Friday, March 2, 2007

The Shop on Main Street, Czechoslovakia, 1966



Tony Brtko, the protagonist in this film, is just an ordinary man simply trying to improve his living conditions amid WWII. The story unfolds in a small town of Czechoslovakia just before the start of the Holocaust. As a fascist ethnic nationalism takes hold, the Jews in the town who own businesses are stripped of their ownership and transferred to various appointed “Aryan” overseers. Tony happens to become one of these overseers through his brother-in-law who gives him a mandate to overtake the little sewing shop of Rozalie Lautmann, an elderly widow. Mrs. Lautmann is confused and does not quite understand what is happening around her and thinks that Tony is simply there to look for employment and to be her assistant. The two begin to like each other and a kind of maternal relationship forms.

Some time later a declaration made by fascist authorities forces the deportation of all the Jews in the town and severely punishes those who help them. Tony becomes caught in the dilemma of protecting both himself and Mrs. Lautmann. When authorities are calling for all the names of the Jews to be gathered in the town square, Tony panics and become drunk. He fells incompetent to intercept and occupies every possible angle of the situation, as he pushes and pulls Mrs. Lautmann in and out of safety until she dies from trauma. Consumed with guilt, Tony then kills himself.

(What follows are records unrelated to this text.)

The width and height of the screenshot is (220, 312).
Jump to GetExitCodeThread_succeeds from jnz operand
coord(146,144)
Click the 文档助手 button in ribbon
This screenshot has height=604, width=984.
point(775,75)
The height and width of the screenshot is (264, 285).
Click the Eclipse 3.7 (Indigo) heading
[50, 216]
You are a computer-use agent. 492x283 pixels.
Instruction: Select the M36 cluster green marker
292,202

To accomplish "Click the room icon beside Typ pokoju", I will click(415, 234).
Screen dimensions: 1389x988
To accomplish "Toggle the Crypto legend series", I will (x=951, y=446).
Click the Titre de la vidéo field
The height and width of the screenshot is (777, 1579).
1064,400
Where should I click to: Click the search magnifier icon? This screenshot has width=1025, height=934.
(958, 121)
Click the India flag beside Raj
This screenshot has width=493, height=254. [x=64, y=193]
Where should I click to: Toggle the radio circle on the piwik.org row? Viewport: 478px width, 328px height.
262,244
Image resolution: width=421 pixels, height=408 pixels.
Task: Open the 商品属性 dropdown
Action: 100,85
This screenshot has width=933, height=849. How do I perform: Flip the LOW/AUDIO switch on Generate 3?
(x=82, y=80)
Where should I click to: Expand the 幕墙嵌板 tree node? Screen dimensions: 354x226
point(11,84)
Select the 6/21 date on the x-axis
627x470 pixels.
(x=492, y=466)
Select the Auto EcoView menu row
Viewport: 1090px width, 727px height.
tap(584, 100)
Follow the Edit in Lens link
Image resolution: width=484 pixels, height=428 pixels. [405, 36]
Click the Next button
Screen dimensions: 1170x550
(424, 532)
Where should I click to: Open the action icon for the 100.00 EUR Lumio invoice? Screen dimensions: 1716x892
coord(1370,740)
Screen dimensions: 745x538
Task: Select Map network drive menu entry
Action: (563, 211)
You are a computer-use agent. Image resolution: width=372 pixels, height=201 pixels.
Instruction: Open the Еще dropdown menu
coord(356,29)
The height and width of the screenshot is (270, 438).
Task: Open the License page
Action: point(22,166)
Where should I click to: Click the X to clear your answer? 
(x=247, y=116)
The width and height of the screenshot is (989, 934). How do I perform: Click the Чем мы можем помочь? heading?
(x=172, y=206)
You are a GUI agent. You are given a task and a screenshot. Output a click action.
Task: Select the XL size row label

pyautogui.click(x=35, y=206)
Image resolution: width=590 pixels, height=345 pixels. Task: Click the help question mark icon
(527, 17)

The film shows how fear allowed such atrocities as genocide to happen. Tony fails to intercept because of his fear and dies regardless. However, he is not entirely guilty as the everyman character because there is not much he can do about the situation at the moment. It is already too late because almost everyone has been brainwashed. What led people to actively collaborate or passively permit a fascist regime and genocide? The film places the most guilt on the people who are casual about the situation, if not proud of it. The atrocities happened as a gradual process because few people could imagine how far things would go.